I mean white hair can be dyed but what do you do with laugh-lines and crow’s feet that seem to appear almost over-night?  And what do you do with liver-spots that began appearing on my arms though thankfully not on my face.  And of course there is the ‘battle of the middle kingdom’.  All these explain the rise of the multi-million dollar cosmetic industry ranging from invasive surgery to non-invasive ones, ranging from botox and liposuction (now infamous because of deaths) to the miraculous SKII which I am told stands for ‘shang kei 2’ which in Cantonese means ‘miraculous’.  Now there is even a version for men.  Vanity is no longer the prerogative of the fairer sex.  Men want to be as ‘fair’.  And really, there is nothing wrong with that especially if it gives me more self-confidence.


People around me were beginning to show me more respect,

if not for my battle scars then at least for my aura of stability.

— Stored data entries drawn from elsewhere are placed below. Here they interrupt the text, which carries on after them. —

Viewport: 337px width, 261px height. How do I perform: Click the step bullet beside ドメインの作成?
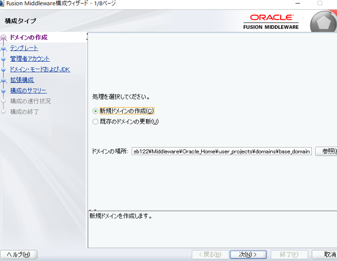[x=4, y=38]
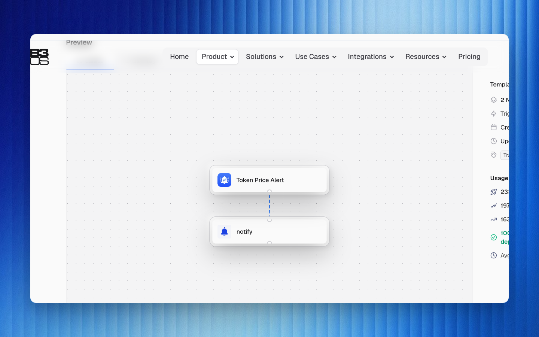Open the Product dropdown menu
539x337 pixels.
[217, 57]
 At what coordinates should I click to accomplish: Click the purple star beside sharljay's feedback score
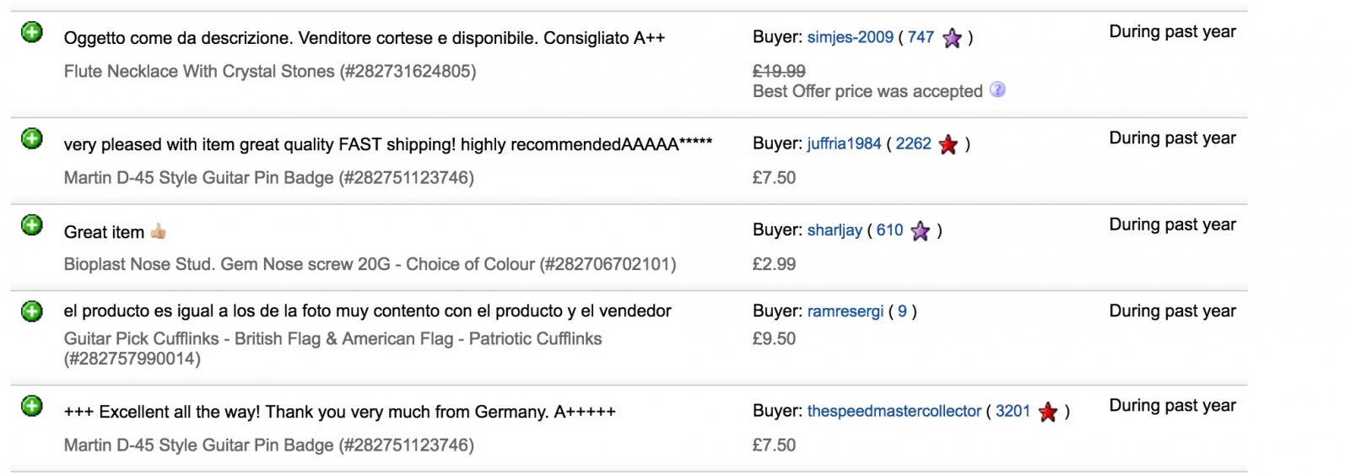pos(921,230)
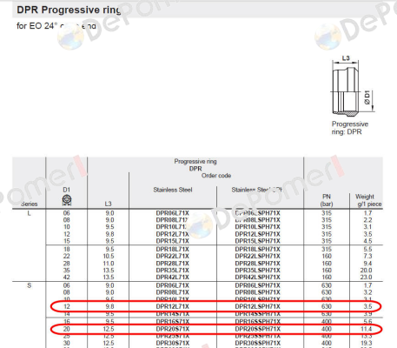Click order code DPR42LSPH71X
This screenshot has width=397, height=348.
point(257,278)
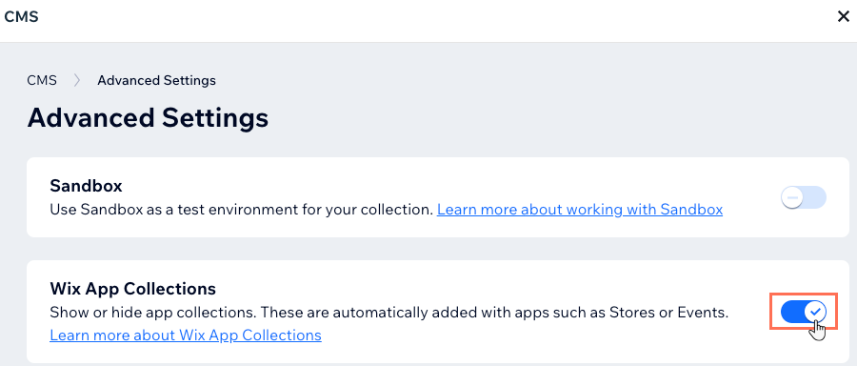Click the minus knob on the Sandbox switch
This screenshot has width=857, height=366.
coord(792,197)
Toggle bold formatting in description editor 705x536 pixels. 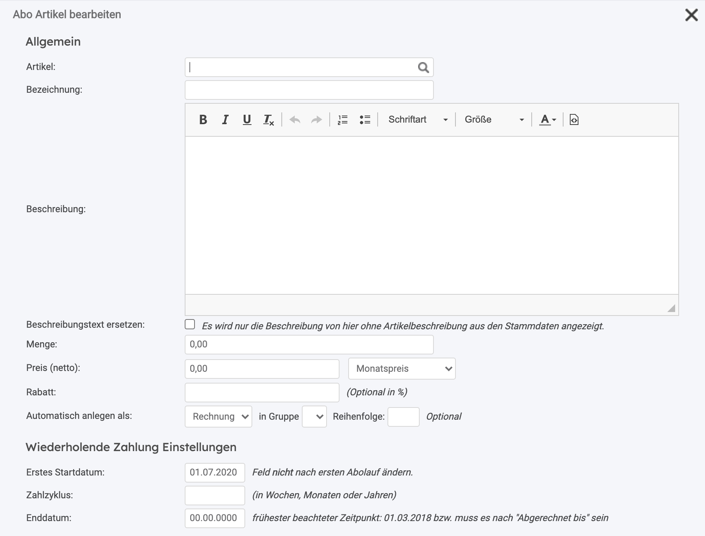pyautogui.click(x=203, y=119)
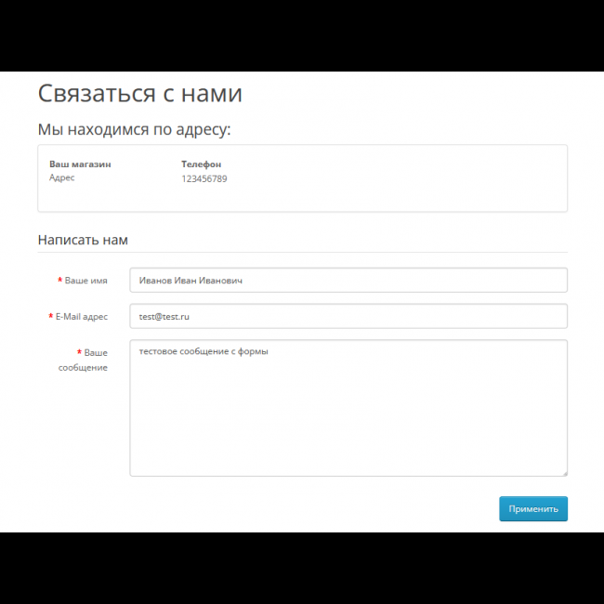Image resolution: width=604 pixels, height=604 pixels.
Task: Click the Ваше имя field label
Action: pyautogui.click(x=86, y=280)
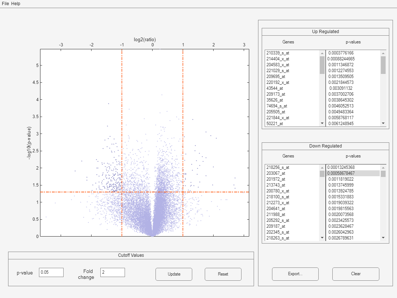Export the regulated gene lists
The image size is (397, 298).
[x=295, y=274]

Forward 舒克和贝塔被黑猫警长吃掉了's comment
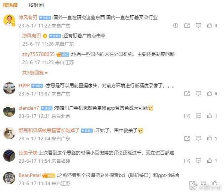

Now this business of ‘uncle’:  Where does it come from?  It is actually a language-code mis-switching.  It comes from the local terms of address – ‘Ah Chek’ or ‘Ah Pek’ which in dialect are age-sensitive as anyone from the older generation who still remembers such things will tell you.  ‘Ah Chek’ was used as a term of respect for someone who is older than you and ‘Ah Pek’ for someone older than ‘Ah Chek’.  Another dimension to this colourful dialectal melting-pot comes from ‘Ah Tee’ (Little Brother) referring to one much younger than you and ‘Ah Hia’ (Older Brother) referring to those about your age but you give them the respect by acknowledging that they are of higher status than you, hence the Older Brother status.  When in doubt as in addressing a stranger who might be around your age but you are not really so sure, you would usually address them by ‘Ah Hia’.

The advent of pidgin English which in actual fact, Singlish is, all the different forms of address became enmeshed into the term ‘Uncle’ since the English language isn’t really as sensitive to such specific distinctions of social and familial hierarchy and position.

Then there is the social and linguistic morph of the term ‘Uncle’ to refer to someone middle-aged.  Hence, the offence that many take to being addressed like that.


The curious language situation is something I guess sociolinguists would find interesting but for a layman like me, it suffices to know that when a stranger or someone who barely knows you calls you ‘Uncle’, then you have attained a certain age status which you can either accept graciously or be taken ‘kicking and screaming’.  Personally, I prefer the first.  I may not have my youth but I surely still have my dignity.


1 要什么?What would you like?



…..I may not have my youth but I surely still have my dignity.